Copy out the passage about trying hard and still feeling like a failure, word for word, without changing anything.

#### QUOTED TEXT:

>>>>

I HAVE TRIED SO HARD BUT I KEEP FAILING. Or I have this feeling that it doesn’t matter how far I go, how deep I dig, how hard I study and how much passion I put in my actions, I am somehow always trying to reach something I don’t get to grab. In my life as parent, I constantly feel this sentiment. For two years now, I am in a profound reshaping of what I am as a person and then as a consequence as a mother and although often I have this feeling of running in circles, today I realized something I didn’t for a long time.
I am 35, turning 36 in a month, and I remember fighting against something for my entire life. Luckily, I didn’t experience any major loss or wars or catastrophic event but I have clearly in mind how much I fought to be recognized for who I wanted to be. Even when I was not sure of who I was turning into, I always saw very clearly who I didn’t want to become. Usually, the term of reference were the generation of my parents, as for all the teenagers out there. To me, they destroyed our future with their insane desire to have everything and to have it right now. They turned our planet into fire, they drawn all the resources, they reached their careers or personal goals easily compared to what my future and expectations on the same level appeared to be.

<<<<

#### Dataset items:
>>>>

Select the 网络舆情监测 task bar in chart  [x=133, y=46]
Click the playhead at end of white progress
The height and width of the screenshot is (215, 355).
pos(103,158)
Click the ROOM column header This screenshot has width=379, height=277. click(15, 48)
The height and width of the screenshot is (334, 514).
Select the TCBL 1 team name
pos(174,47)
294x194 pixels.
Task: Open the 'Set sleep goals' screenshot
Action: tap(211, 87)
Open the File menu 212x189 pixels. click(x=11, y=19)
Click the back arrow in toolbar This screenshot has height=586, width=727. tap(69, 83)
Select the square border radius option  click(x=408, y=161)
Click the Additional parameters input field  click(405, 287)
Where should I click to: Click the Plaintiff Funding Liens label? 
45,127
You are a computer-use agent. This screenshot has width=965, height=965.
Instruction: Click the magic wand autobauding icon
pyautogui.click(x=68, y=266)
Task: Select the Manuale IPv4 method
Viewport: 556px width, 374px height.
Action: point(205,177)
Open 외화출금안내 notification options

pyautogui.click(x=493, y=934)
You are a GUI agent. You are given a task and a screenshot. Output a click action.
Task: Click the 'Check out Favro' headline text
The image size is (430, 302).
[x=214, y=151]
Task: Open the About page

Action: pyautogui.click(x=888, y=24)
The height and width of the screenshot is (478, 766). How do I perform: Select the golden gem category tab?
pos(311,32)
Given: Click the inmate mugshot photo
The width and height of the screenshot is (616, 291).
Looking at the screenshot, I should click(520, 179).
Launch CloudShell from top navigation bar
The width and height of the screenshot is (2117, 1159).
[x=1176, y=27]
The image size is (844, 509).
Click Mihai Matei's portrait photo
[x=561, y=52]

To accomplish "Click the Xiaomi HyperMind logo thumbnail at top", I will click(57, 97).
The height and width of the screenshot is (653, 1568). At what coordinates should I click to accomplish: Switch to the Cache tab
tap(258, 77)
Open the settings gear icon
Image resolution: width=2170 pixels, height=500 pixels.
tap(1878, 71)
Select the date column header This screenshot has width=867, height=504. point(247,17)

<<<<

#### WRITTEN ANSWER:
I HAVE TRIED SO HARD BUT I KEEP FAILING. Or I have this feeling that it doesn’t matter how far I go, how deep I dig, how hard I study and how much passion I put in my actions, I am somehow always trying to reach something I don’t get to grab. In my life as parent, I constantly feel this sentiment. For two years now, I am in a profound reshaping of what I am as a person and then as a consequence as a mother and although often I have this feeling of running in circles, today I realized something I didn’t for a long time.
I am 35, turning 36 in a month, and I remember fighting against something for my entire life. Luckily, I didn’t experience any major loss or wars or catastrophic event but I have clearly in mind how much I fought to be recognized for who I wanted to be. Even when I was not sure of who I was turning into, I always saw very clearly who I didn’t want to become. Usually, the term of reference were the generation of my parents, as for all the teenagers out there. To me, they destroyed our future with their insane desire to have everything and to have it right now. They turned our planet into fire, they drawn all the resources, they reached their careers or personal goals easily compared to what my future and expectations on the same level appeared to be.